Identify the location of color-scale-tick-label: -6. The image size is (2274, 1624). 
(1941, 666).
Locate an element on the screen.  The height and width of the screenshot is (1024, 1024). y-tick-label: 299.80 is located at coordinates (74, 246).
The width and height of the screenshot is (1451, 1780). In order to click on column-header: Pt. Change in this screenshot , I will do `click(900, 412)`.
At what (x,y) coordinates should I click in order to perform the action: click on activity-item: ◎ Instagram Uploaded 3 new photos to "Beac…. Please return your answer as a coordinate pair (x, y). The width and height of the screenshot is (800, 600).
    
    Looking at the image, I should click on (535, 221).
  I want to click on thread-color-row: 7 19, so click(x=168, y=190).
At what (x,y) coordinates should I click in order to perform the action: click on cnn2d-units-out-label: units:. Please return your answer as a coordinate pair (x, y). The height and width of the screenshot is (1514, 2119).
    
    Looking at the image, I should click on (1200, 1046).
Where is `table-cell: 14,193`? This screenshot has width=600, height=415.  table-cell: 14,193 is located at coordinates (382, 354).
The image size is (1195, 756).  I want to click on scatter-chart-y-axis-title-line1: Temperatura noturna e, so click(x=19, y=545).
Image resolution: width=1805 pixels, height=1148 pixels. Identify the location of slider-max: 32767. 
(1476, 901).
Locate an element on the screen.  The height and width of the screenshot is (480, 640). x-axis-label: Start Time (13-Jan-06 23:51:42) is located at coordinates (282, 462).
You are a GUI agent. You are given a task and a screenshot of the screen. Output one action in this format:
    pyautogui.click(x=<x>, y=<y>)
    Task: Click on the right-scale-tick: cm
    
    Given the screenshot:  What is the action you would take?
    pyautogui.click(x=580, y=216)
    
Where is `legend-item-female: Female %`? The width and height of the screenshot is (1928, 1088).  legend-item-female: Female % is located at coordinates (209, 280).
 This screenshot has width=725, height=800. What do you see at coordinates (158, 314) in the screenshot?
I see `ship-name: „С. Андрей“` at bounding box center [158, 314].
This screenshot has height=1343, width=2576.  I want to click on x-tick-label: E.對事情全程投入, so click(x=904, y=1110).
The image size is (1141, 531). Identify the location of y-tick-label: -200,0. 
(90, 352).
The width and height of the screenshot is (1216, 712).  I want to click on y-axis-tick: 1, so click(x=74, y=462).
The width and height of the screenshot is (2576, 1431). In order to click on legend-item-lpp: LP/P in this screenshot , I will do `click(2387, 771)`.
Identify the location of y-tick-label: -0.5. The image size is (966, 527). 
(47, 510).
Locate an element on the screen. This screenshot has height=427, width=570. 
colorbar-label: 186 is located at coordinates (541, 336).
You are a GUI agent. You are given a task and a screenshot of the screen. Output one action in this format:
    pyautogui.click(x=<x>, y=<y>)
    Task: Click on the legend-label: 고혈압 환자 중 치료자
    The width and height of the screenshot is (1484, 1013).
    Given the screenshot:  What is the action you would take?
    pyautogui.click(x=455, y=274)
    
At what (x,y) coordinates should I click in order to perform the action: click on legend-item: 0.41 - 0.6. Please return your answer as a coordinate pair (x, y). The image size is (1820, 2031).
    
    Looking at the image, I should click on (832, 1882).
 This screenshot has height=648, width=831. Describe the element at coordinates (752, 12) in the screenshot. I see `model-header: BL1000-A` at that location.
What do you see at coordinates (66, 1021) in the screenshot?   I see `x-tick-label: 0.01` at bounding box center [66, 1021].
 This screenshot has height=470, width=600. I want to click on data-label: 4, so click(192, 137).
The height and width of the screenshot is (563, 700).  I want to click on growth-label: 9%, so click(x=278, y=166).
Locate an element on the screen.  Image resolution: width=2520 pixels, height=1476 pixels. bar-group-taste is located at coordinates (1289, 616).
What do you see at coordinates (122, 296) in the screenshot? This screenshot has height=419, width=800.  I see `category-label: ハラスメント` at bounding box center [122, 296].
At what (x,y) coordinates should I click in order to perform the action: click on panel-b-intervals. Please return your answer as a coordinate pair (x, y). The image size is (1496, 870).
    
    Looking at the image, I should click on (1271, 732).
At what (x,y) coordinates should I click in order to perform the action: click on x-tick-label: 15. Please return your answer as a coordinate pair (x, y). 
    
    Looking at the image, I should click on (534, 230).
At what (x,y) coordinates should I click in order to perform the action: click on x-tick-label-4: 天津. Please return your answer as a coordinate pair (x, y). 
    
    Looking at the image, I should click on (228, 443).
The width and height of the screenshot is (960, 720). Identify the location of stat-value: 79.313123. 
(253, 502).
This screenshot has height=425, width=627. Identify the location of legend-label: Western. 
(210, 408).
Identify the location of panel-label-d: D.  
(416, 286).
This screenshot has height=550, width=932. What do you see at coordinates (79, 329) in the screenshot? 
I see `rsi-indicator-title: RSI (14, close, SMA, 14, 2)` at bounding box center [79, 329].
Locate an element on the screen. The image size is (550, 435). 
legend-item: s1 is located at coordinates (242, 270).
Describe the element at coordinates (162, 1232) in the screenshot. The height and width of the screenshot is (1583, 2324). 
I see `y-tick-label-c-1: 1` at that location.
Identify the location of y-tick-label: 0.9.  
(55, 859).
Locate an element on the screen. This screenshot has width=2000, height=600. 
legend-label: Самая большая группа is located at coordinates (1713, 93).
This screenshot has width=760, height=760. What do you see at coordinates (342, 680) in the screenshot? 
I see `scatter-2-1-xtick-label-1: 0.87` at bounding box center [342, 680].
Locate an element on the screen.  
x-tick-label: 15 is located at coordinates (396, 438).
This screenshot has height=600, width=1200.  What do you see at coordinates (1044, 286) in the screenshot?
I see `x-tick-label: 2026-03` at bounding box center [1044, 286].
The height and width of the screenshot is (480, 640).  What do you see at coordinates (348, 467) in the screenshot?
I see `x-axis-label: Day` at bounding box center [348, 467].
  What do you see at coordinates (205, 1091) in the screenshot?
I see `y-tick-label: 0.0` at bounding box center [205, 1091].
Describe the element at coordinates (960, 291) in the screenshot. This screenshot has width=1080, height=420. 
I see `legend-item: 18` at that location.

Exercise description |
Turn the listing above into a numbered list, one entry per line, and drop the blank lines.

Completed task |
1. Identify the location of color-scale-tick-label: -6. The image size is (2274, 1624). 
2. (1941, 666).
3. Locate an element on the screen.  The height and width of the screenshot is (1024, 1024). y-tick-label: 299.80 is located at coordinates (74, 246).
4. The width and height of the screenshot is (1451, 1780). In order to click on column-header: Pt. Change in this screenshot , I will do `click(900, 412)`.
5. At what (x,y) coordinates should I click in order to perform the action: click on activity-item: ◎ Instagram Uploaded 3 new photos to "Beac…. Please return your answer as a coordinate pair (x, y). The width and height of the screenshot is (800, 600).
6.     Looking at the image, I should click on (535, 221).
7.   I want to click on thread-color-row: 7 19, so click(x=168, y=190).
8. At what (x,y) coordinates should I click in order to perform the action: click on cnn2d-units-out-label: units:. Please return your answer as a coordinate pair (x, y). The height and width of the screenshot is (1514, 2119).
9.     Looking at the image, I should click on (1200, 1046).
10. Where is `table-cell: 14,193`? This screenshot has width=600, height=415.  table-cell: 14,193 is located at coordinates (382, 354).
11. The image size is (1195, 756).  I want to click on scatter-chart-y-axis-title-line1: Temperatura noturna e, so click(x=19, y=545).
12. Image resolution: width=1805 pixels, height=1148 pixels. Identify the location of slider-max: 32767. 
13. (1476, 901).
14. Locate an element on the screen.  The height and width of the screenshot is (480, 640). x-axis-label: Start Time (13-Jan-06 23:51:42) is located at coordinates (282, 462).
15. You are a GUI agent. You are given a task and a screenshot of the screen. Output one action in this format:
16.     pyautogui.click(x=<x>, y=<y>)
17.     Task: Click on the right-scale-tick: cm
18.     Given the screenshot:  What is the action you would take?
19.     pyautogui.click(x=580, y=216)
20. Where is `legend-item-female: Female %`? The width and height of the screenshot is (1928, 1088).  legend-item-female: Female % is located at coordinates (209, 280).
21.  This screenshot has width=725, height=800. What do you see at coordinates (158, 314) in the screenshot?
22. I see `ship-name: „С. Андрей“` at bounding box center [158, 314].
23. This screenshot has height=1343, width=2576.  I want to click on x-tick-label: E.對事情全程投入, so click(x=904, y=1110).
24. The image size is (1141, 531). Identify the location of y-tick-label: -200,0. 
25. (90, 352).
26. The width and height of the screenshot is (1216, 712).  I want to click on y-axis-tick: 1, so click(x=74, y=462).
27. The width and height of the screenshot is (2576, 1431). In order to click on legend-item-lpp: LP/P in this screenshot , I will do `click(2387, 771)`.
28. Identify the location of y-tick-label: -0.5. The image size is (966, 527). 
29. (47, 510).
30. Locate an element on the screen. This screenshot has height=427, width=570. 
31. colorbar-label: 186 is located at coordinates (541, 336).
32. You are a GUI agent. You are given a task and a screenshot of the screen. Output one action in this format:
33.     pyautogui.click(x=<x>, y=<y>)
34.     Task: Click on the legend-label: 고혈압 환자 중 치료자
35.     The width and height of the screenshot is (1484, 1013).
36.     Given the screenshot:  What is the action you would take?
37.     pyautogui.click(x=455, y=274)
38. At what (x,y) coordinates should I click in order to perform the action: click on legend-item: 0.41 - 0.6. Please return your answer as a coordinate pair (x, y). The image size is (1820, 2031).
39.     Looking at the image, I should click on (832, 1882).
40.  This screenshot has height=648, width=831. Describe the element at coordinates (752, 12) in the screenshot. I see `model-header: BL1000-A` at that location.
41. What do you see at coordinates (66, 1021) in the screenshot?   I see `x-tick-label: 0.01` at bounding box center [66, 1021].
42.  This screenshot has height=470, width=600. I want to click on data-label: 4, so click(192, 137).
43. The height and width of the screenshot is (563, 700).  I want to click on growth-label: 9%, so click(x=278, y=166).
44. Locate an element on the screen.  Image resolution: width=2520 pixels, height=1476 pixels. bar-group-taste is located at coordinates (1289, 616).
45. What do you see at coordinates (122, 296) in the screenshot? This screenshot has height=419, width=800.  I see `category-label: ハラスメント` at bounding box center [122, 296].
46. At what (x,y) coordinates should I click in order to perform the action: click on panel-b-intervals. Please return your answer as a coordinate pair (x, y). The image size is (1496, 870).
47.     Looking at the image, I should click on (1271, 732).
48. At what (x,y) coordinates should I click in order to perform the action: click on x-tick-label: 15. Please return your answer as a coordinate pair (x, y). 
49.     Looking at the image, I should click on (534, 230).
50. At what (x,y) coordinates should I click in order to perform the action: click on x-tick-label-4: 天津. Please return your answer as a coordinate pair (x, y). 
51.     Looking at the image, I should click on (228, 443).
52. The width and height of the screenshot is (960, 720). Identify the location of stat-value: 79.313123. 
53. (253, 502).
54. This screenshot has height=425, width=627. Identify the location of legend-label: Western. 
55. (210, 408).
56. Identify the location of panel-label-d: D.  
57. (416, 286).
58. This screenshot has height=550, width=932. What do you see at coordinates (79, 329) in the screenshot? 
59. I see `rsi-indicator-title: RSI (14, close, SMA, 14, 2)` at bounding box center [79, 329].
60. Locate an element on the screen. The image size is (550, 435). 
61. legend-item: s1 is located at coordinates (242, 270).
62. Describe the element at coordinates (162, 1232) in the screenshot. The height and width of the screenshot is (1583, 2324). 
63. I see `y-tick-label-c-1: 1` at that location.
64. Identify the location of y-tick-label: 0.9.  
65. (55, 859).
66. Locate an element on the screen. This screenshot has width=2000, height=600. 
67. legend-label: Самая большая группа is located at coordinates (1713, 93).
68. This screenshot has width=760, height=760. What do you see at coordinates (342, 680) in the screenshot? 
69. I see `scatter-2-1-xtick-label-1: 0.87` at bounding box center [342, 680].
70. Locate an element on the screen.  
71. x-tick-label: 15 is located at coordinates (396, 438).
72. This screenshot has height=600, width=1200.  What do you see at coordinates (1044, 286) in the screenshot?
73. I see `x-tick-label: 2026-03` at bounding box center [1044, 286].
74. The height and width of the screenshot is (480, 640).  What do you see at coordinates (348, 467) in the screenshot?
75. I see `x-axis-label: Day` at bounding box center [348, 467].
76.   What do you see at coordinates (205, 1091) in the screenshot?
77. I see `y-tick-label: 0.0` at bounding box center [205, 1091].
78. Describe the element at coordinates (960, 291) in the screenshot. This screenshot has width=1080, height=420. 
79. I see `legend-item: 18` at that location.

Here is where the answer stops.